St Mary's Church or Our Lady of Reparation Church is a Catholic Parish church in Croydon. It was built from 1863 to 1864 and designed by E. W. Pugin and Frederick Walters. It is architecturally in the Gothic Revival style. It is situated to the north of the centre of Croydon on the junction of Wellesley Road and Station Road, next to St Mary's Roman Catholic High School, Croydon, but its parish extends to the west of the town.

==History==
===Foundation===
In 1837, a mission was started in Croydon. It was recorded that a Mass was celebrated in a house in Croydon, 20 Southbridge Road, that became a Mass centre for the mission.
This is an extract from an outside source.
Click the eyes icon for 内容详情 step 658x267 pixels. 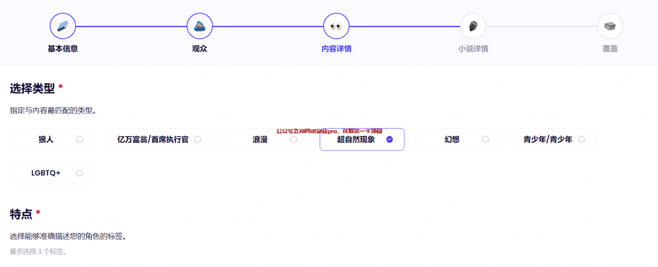pyautogui.click(x=336, y=26)
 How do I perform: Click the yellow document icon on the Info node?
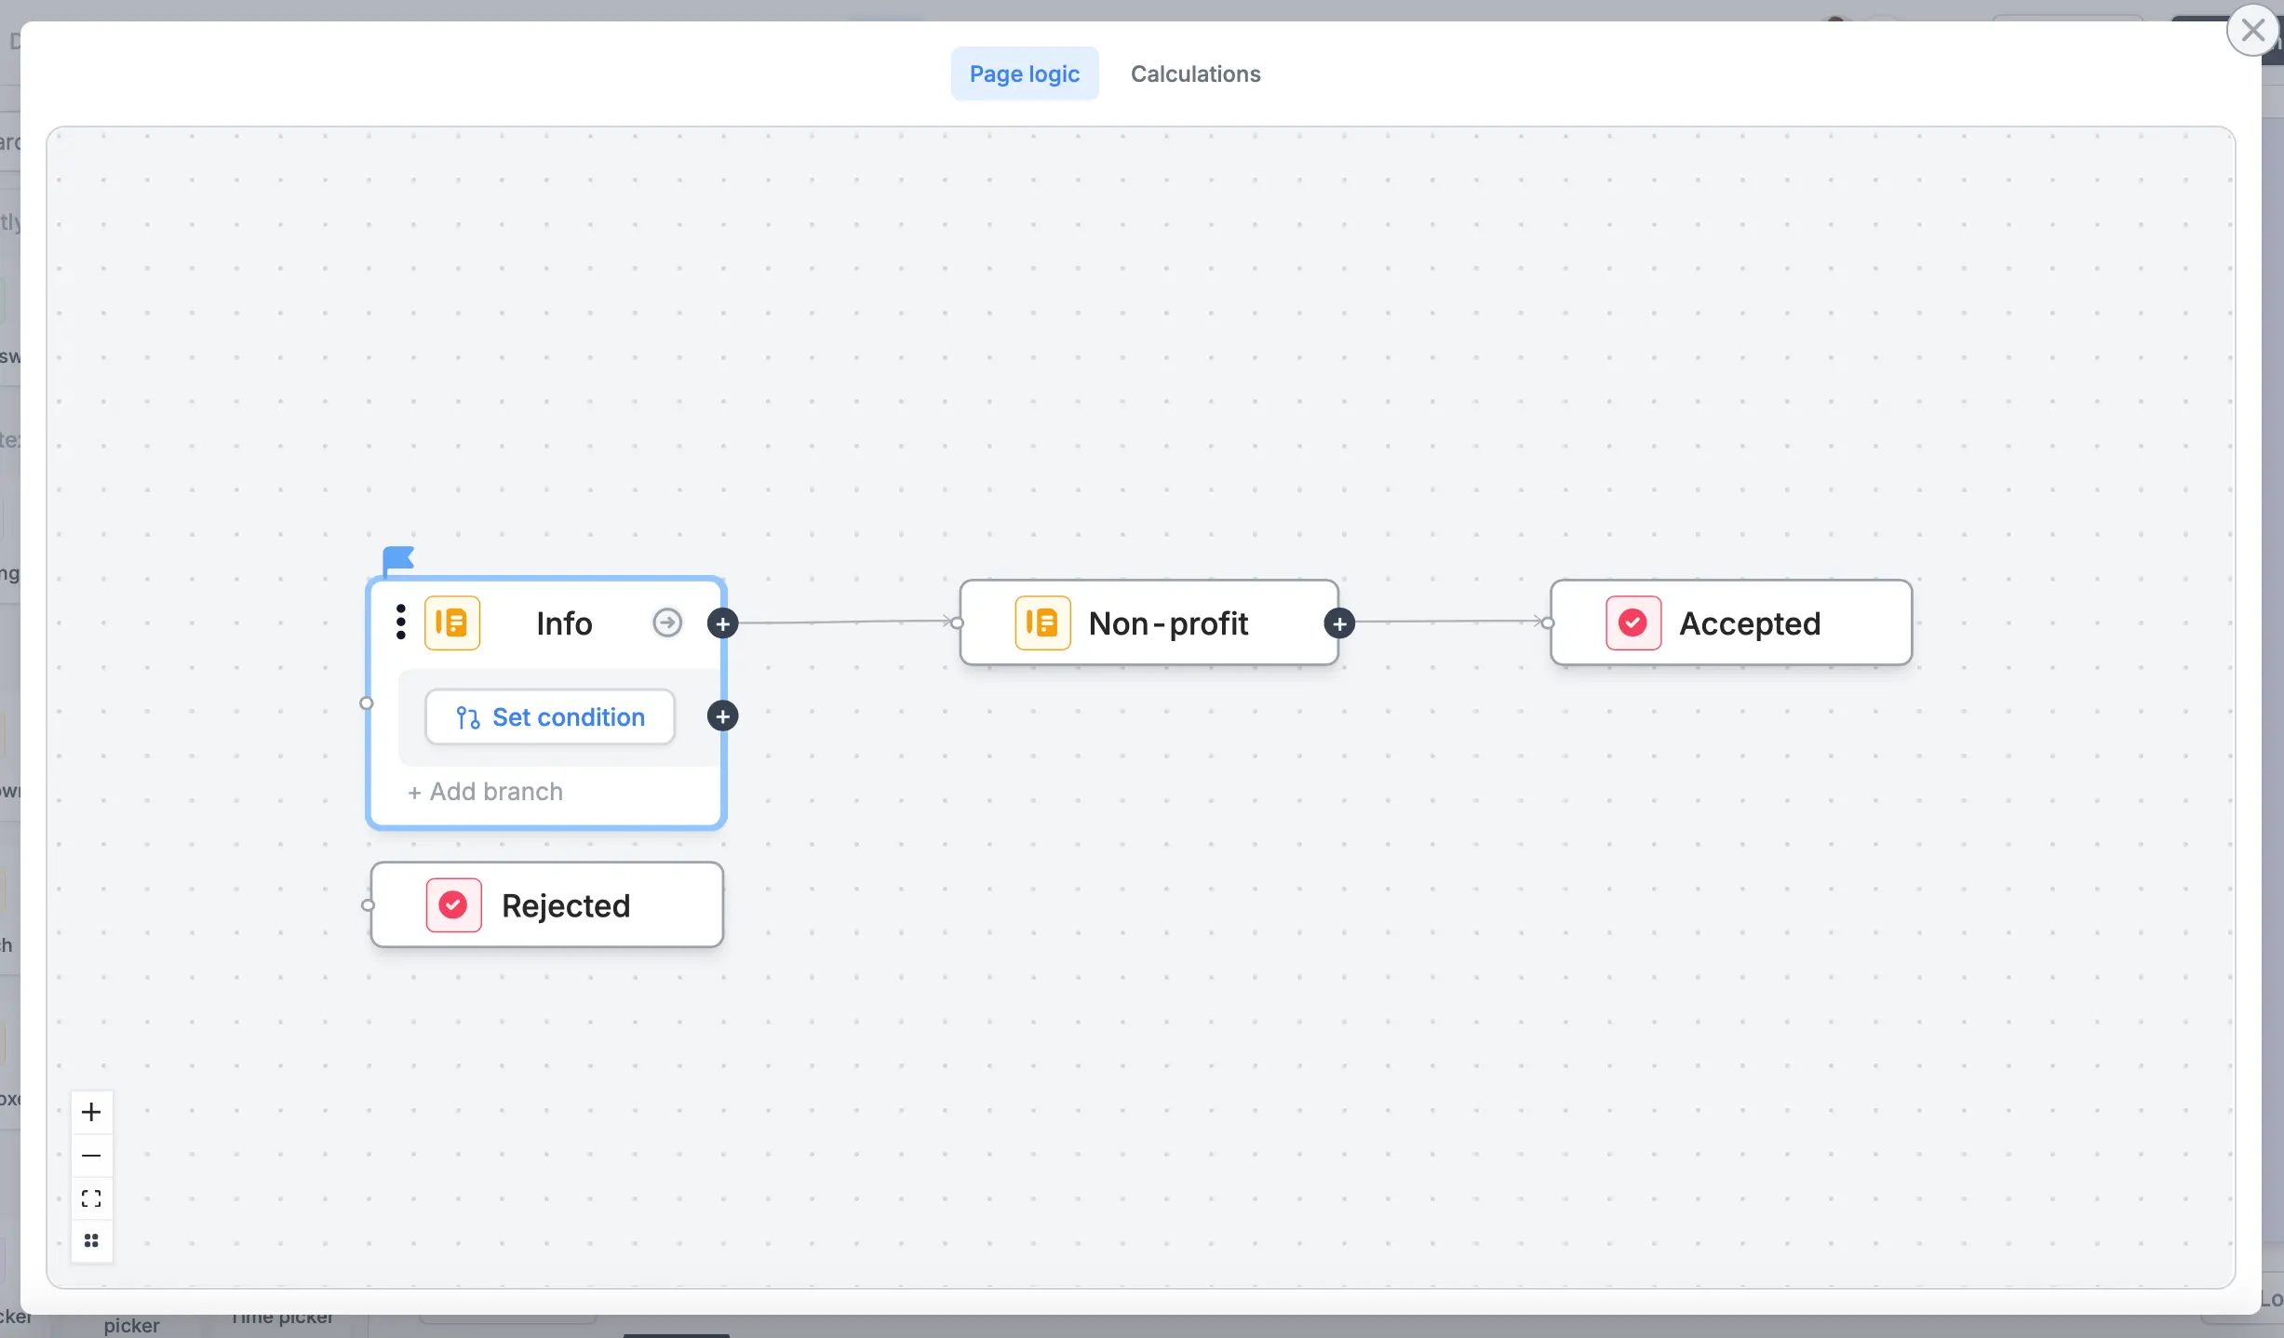tap(452, 622)
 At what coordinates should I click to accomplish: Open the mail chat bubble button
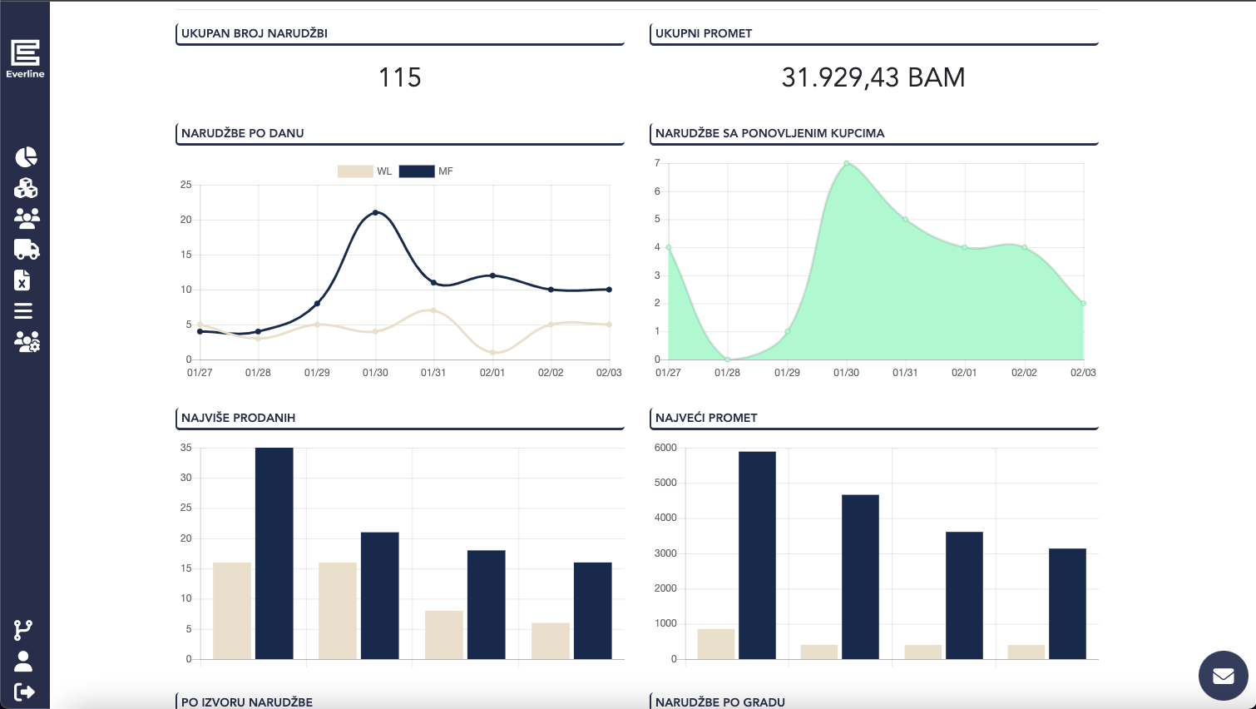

In 1841, a chapel was opened in Broad Green, on Handcroft Road. However, anti-Catholic sentiment led to it and the priest, Fr Patrick O’Moore, being attacked. In 1850, a new priest took over the mission, Fr Alphonsus David.

===Construction===
The priest, Fr David, worked to get a new church built. In 1861, the current site of the church was bought for £742. The church was also given a £2,000 donation for its construction by a Lady Elizabeth Lloyd Anstruther of Ryde. She was the granddaughter of Peter Burrell, 1st Baron Gwydyr, and niece of John FitzGibbon, 2nd Earl of Clare.Her aunt, Countess Elizabeth Burrell (1793–1879), funded many of the Catholic churches on the Isle of Wight and in the then Diocese of Southwark after meeting and being friends with Thomas Grant, the first bishop of Southwark. She also donated some money and asked for the church to be dedicated to "Our Lady of Reparation". Elizabeth Lloyd Anstruther, after donating the money for the church's construction, would, a few years later, become a Benedictine nun in St Mary's Abbey, Colwich. Construction on the church start on 1 May 1863 and lasted until 1864. The architect was E. W. Pugin, son of Augustus Pugin, and a specialist in Gothic Revival architecture. The capacity of the church at the time of its opening was for 600 people.

===Developments===
In 1876, plans were started to expand the church. The plans were made by Frederick Walters. At the time, he lived locally, and carried out the work early in his career, over twenty years before he would go on to design Ealing Abbey and Buckfast Abbey. He extended the chancel by adding side chapels, as well as north and south aisles to the church and the sacristy was enlarged. The plans were put into place in 1881 and on 26 November 1882, the church was reopened. Cardinal Manning, the Archbishop of Westminster preached at the ceremony. According to Historic England, the additions by Walters were designed and constructed "in a seamless manner, such that it is not immediately obvious today where Pugin ends and Walters begins."

In 1968, Wellesley Road, in front of the church, was expanded, so the church lost part of its forecourt. So in 1972, the front entrance to the church was extended, a parish hall added and a new presbytery built. That year, the church interior was changed with the pulpit altar rails removed.

==Parish==
Next to the church is St Mary's Roman Catholic High School, Croydon, it was built in parallel with the church. It was founded in 1851, in a school building alongside the chapel in Broad Green and moved to its current site when the current church was built, having a small school building alongside it. The church is in the centre of Croydon, but is closer to West Croydon station than East Croydon and its parish is mostly in the west of the town. It has seven Sunday Masses at 7:00 pm on Saturday and at 8:00 am, 9:15 am, 10:45 am, 12:15 pm, 3:00 pm, and 6:00 pm on Sunday.